Enunciado 1:
Indique se cada afirmação concorda com o texto sobre cidades inclusivas, respondendo sim ou não e citando as palavras do texto que decidem a resposta. (a) Projetar para pessoas neurodivergentes e idosos também beneficia pais com carrinhos de bebê. (b) A cidade inclusiva é apresentada como uma utopia distante. (c) A diversidade humana é tratada como um problema a ser resolvido.
Enunciado 2:
Segundo o texto sobre cidades inclusivas, de que depende o sucesso dessas abordagens?
Enunciado 3:
Reescreva o trecho do texto sobre cidades inclusivas que vai de "As experiências internacionais" a "ambientes mais calmos.", substituindo "idosos" por "pessoas idosas".

Texto base:
★ ★ ★ ★ ★ ★ ★
As experiências internacionais e brasileiras demonstram que criar cidades inclusivas é possível e, mais importante, benéfico para toda a sociedade. Quando projetamos para as necessidades de pessoas neurodivergentes e idosos, criamos espaços melhores para todos: pais com carrinhos de bebê, pessoas com deficiências temporárias, indivíduos que simplesmente preferem ambientes mais calmos.
O sucesso dessas abordagens depende da colaboração entre governos, ONGs, organizações de base, profissionais de arquitetura e urbanismo e, principalmente, os próprios cidadãos que vivenciam diariamente os desafios urbanos.
A cidade inclusiva não é uma utopia distante. É um processo em construção, que exige escuta genuína, vontade política e reconhecimento de que a diversidade humana não é um problema a ser resolvido, mas uma riqueza a ser celebrada no tecido urbano.
★ ★ ★ ★ ★ ★ ★
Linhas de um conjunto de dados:

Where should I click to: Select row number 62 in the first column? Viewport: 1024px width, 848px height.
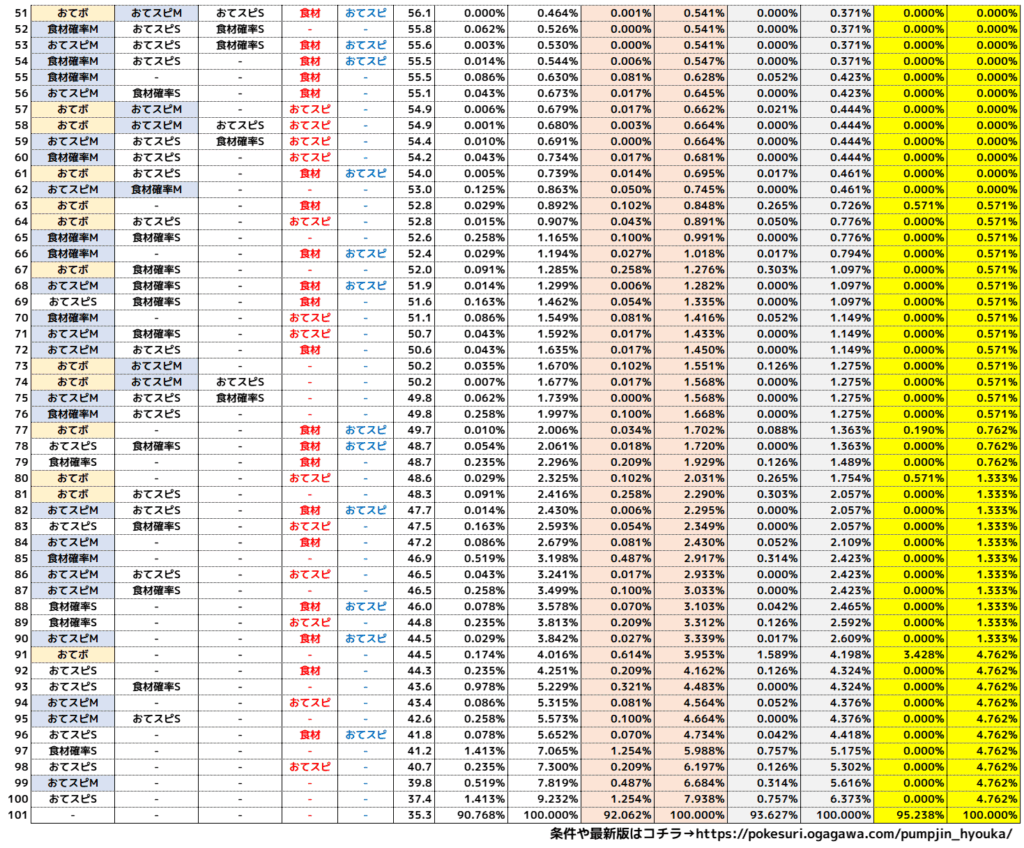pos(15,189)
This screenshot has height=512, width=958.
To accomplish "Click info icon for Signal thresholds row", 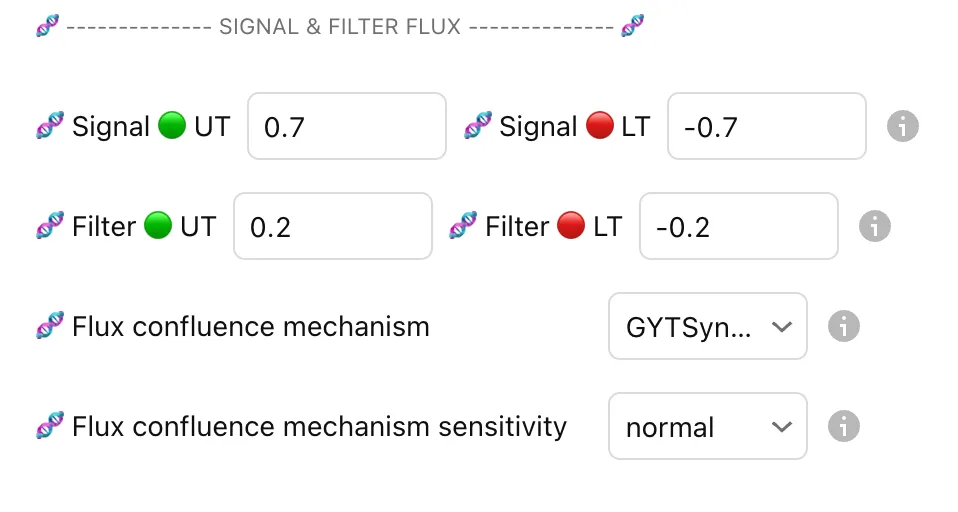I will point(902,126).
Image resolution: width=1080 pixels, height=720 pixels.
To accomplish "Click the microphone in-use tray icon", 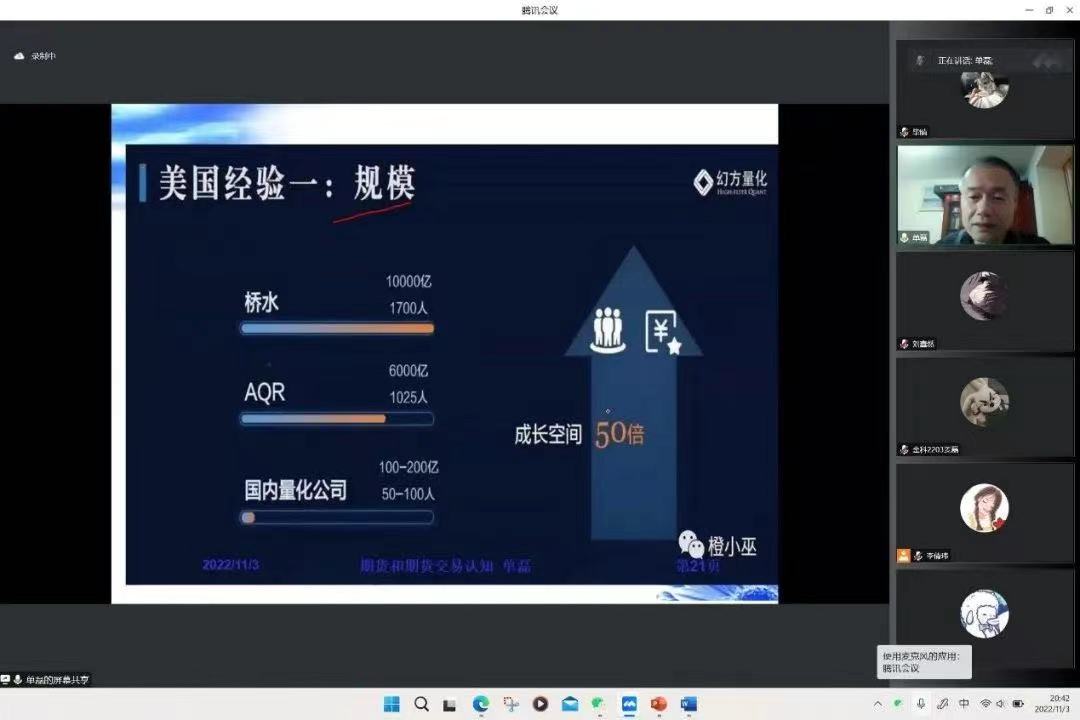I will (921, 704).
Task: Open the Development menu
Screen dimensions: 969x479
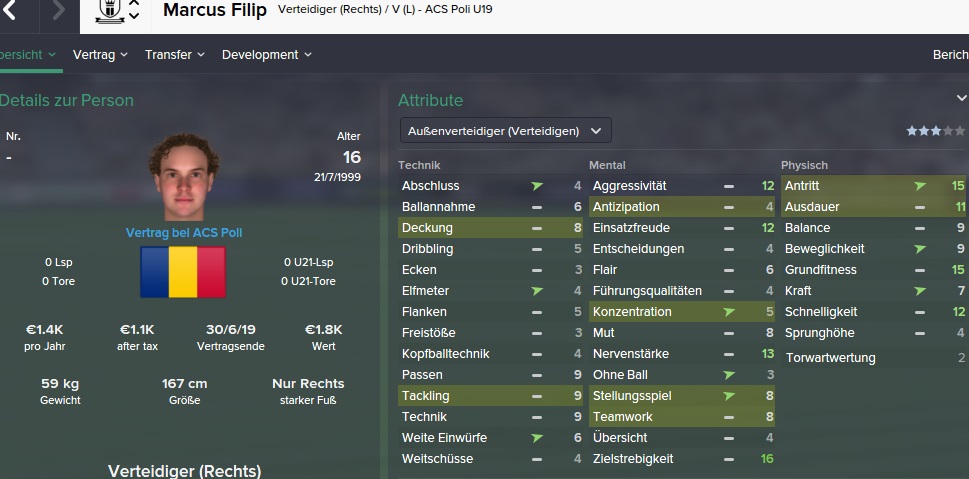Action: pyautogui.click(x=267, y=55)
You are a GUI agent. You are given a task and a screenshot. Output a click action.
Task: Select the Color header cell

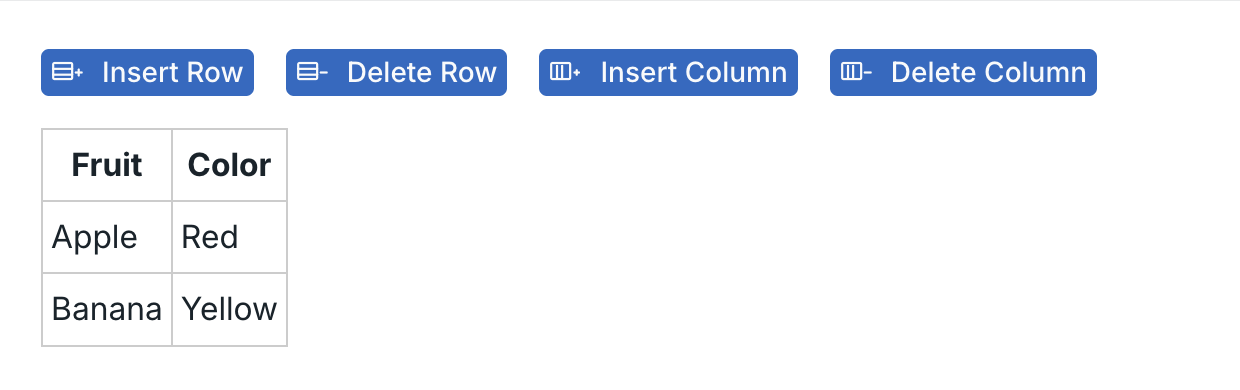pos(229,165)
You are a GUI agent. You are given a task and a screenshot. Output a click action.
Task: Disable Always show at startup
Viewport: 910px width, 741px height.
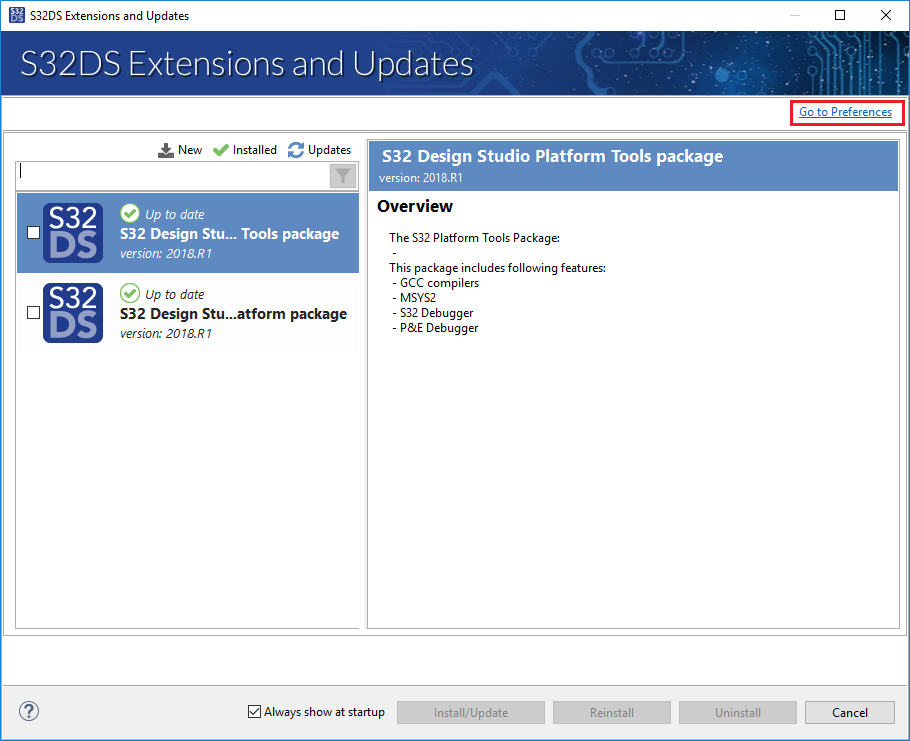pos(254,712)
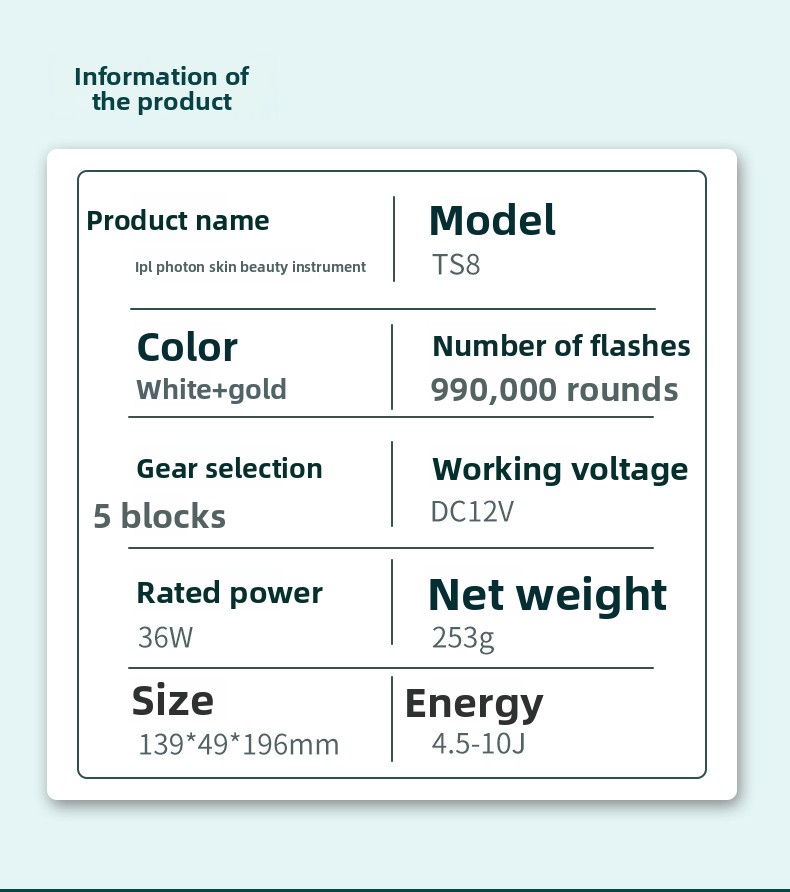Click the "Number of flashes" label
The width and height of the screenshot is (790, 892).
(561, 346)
★ ★ ★ ★ ★ ★ ★
Resolução 1:
(a) Sim: "criamos espaços melhores para todos: pais com carrinhos de bebê".
(b) Não: "A cidade inclusiva não é uma utopia distante."
(c) Não: "a diversidade humana não é um problema a ser resolvido, mas uma riqueza a ser celebrada no tecido urbano".

Resolução 2:
Depende da colaboração entre governos, ONGs, organizações de base, profissionais de arquitetura e urbanismo e, principalmente, os próprios cidadãos que vivenciam diariamente os desafios urbanos.

Resolução 3:
As experiências internacionais e brasileiras demonstram que criar cidades inclusivas é possível e, mais importante, benéfico para toda a sociedade. Quando projetamos para as necessidades de pessoas neurodivergentes e pessoas idosas, criamos espaços melhores para todos: pais com carrinhos de bebê, pessoas com deficiências temporárias, indivíduos que simplesmente preferem ambientes mais calmos.